After Matter: Notes, reactions & links…
In a good article on the expansion of government oversight made possible by networked journalism on the Net, Richard Wolf of USA Today found out who Mrs. Panstreppon is (Sep. 11):
The amateur investigators are people such as Jamie Peppard, an accountant from Long Island, N.Y., and serial blogger who writes under the name “Mrs. Panstreppon.” She researched groups such as the Congressional Glaucoma Caucus Foundation, which stands to receive nearly $1.2 million to screen patients in New York, Texas and the Virgin Islands. She unearthed tax forms showing the foundation pays several six-figure salaries.
“I’m an ordinary citizen who does not have to answer to shareholders or anyone else,” Peppard told Wolf. “I also have the luxury of spending as much time on a particular project as I want to.”
See Mark Tapscott on what ought to come next.
Ellen Miller at her blog on the Sunlight site: “I feel like Jay’s project is on the cusp of making some very big waves.”
$25,000 to the Center for Citizen Media to develop an Election Year Demonstration Project for citizen journalism in one Congressional district.

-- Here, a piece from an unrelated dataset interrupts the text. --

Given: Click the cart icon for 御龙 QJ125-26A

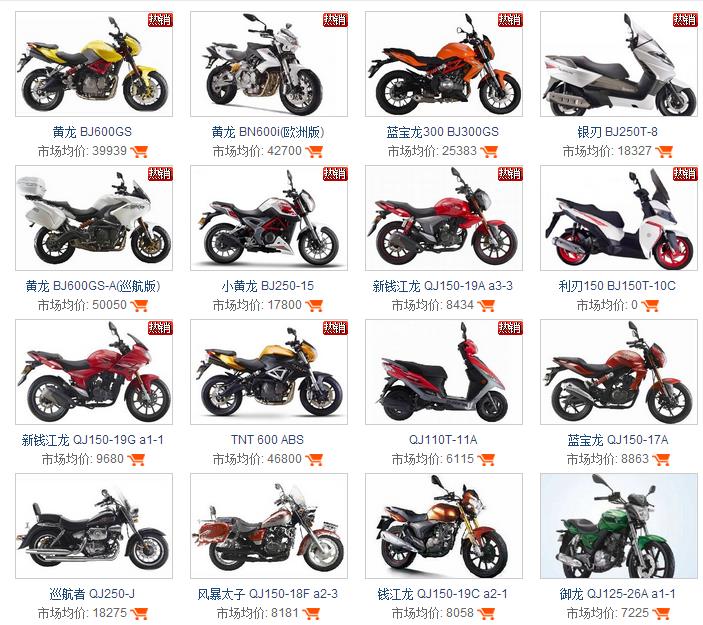Looking at the screenshot, I should (661, 613).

CCM will oversee the creation of a website that will seek to cover everything that can possibly be reported on a Congressional election, with an emphasis on drawing on the talents and ideas of local citizen reporters. The site will include in-depth biographical and political information on candidates, audio and video archives, campaign finance profiles, first-person reports, links to articles, etc. This project is designed to serve as a model for possible nationwide implementation in hundreds of districts in 2008.

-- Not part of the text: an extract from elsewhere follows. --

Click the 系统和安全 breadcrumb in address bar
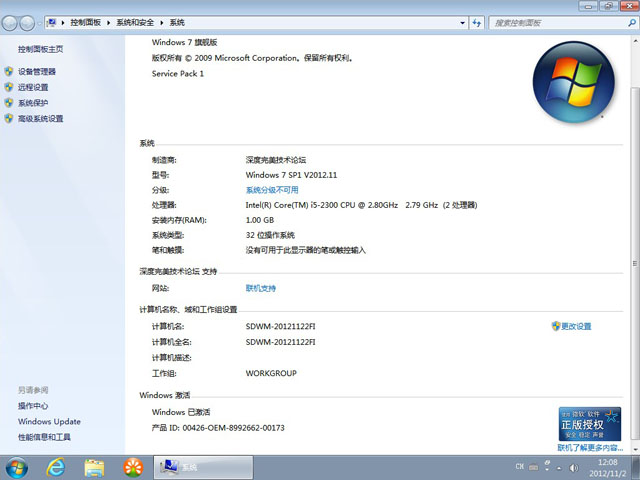This screenshot has height=480, width=640. tap(140, 21)
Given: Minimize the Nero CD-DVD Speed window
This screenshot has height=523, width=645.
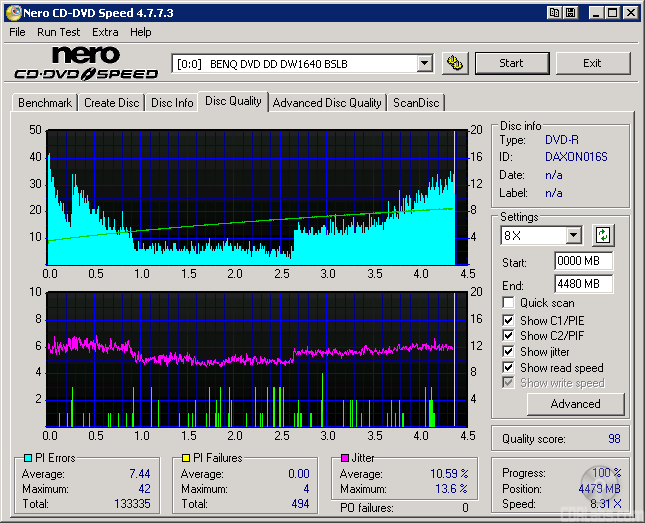Looking at the screenshot, I should tap(596, 13).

Emphasis added. A second post gives more details on what Gillmor is calling a Political Transparency Project. (He’s also an adviser to New Assignment.)
The working title of this initiative is “Political transparency by the people, for the people,” and the goals are several-fold.
Also key is this part:
The site will be designed, built and initially maintained by the students in an online journalism class (J298) this fall at the Graduate School of Journalism, University of California, Berkeley. Assisting the students will be co-instructors Dan Gillmor, director of the Center for Citizen Media, and Bill Gannon, editorial director at Yahoo!, as well as Scot Hacker, webmaster at the journalism school.
Developments with New Assignment, Aug. 20-Sep. 9, a new post at the New Assignment blog, including a brief sketch of Your Local Temple of Democracy: A Polling Places Project. Outline of one possible initiative in 2007.
Jeff Jarvis offers a definition of networked news. Part of it says:
Journalism will become collaborative not only on this pro-am level but also pro-to-pro (we need not and cannot afford to send our own reporters to some stories just for the sake of byline ego but we can link to and bring our readers — and help support — the best reporting from other outlets).
Andrew Kantor in a column for USA Today: Technology empowers amateur journalism — for better or worse.
Bloggers and other amateur journalists have some of the same problems any amateurs do: They make up the rules as they go, and they run the risk of screwing up and hurting someone. But because blogging isn’t their day job, they have little risk — they aren’t going to be fired
Mark Glaser at Media Shift asked his readers what they would like to see investigated by projects like NewAssignment.Net:
Whether it’s the Iraq War, the events of 9/11 or the Department of Homeland Security, government conduct (or misconduct) is what you’d like to see investigated most. I asked a very open-ended question to you last week, “What investigative report would you like to see done?” Your answers included many bread-and-butter issues such as health care, education and real estate. But the overriding issue was government conduct…
Amy Gahran at Poynter’s E-media blog: Senate Leader Credits Citizen Journalists for Law’s Passage.
Ryan Sholin—Net-savvy young journalist who is a PressThink reader—has just about graduated from J-School, and so has his blog, which used to be called Ryan Sholin’s J-School Blog. Now it’s called Invisible Inkling and it’s worth reading. The news business needs a lot more people like him.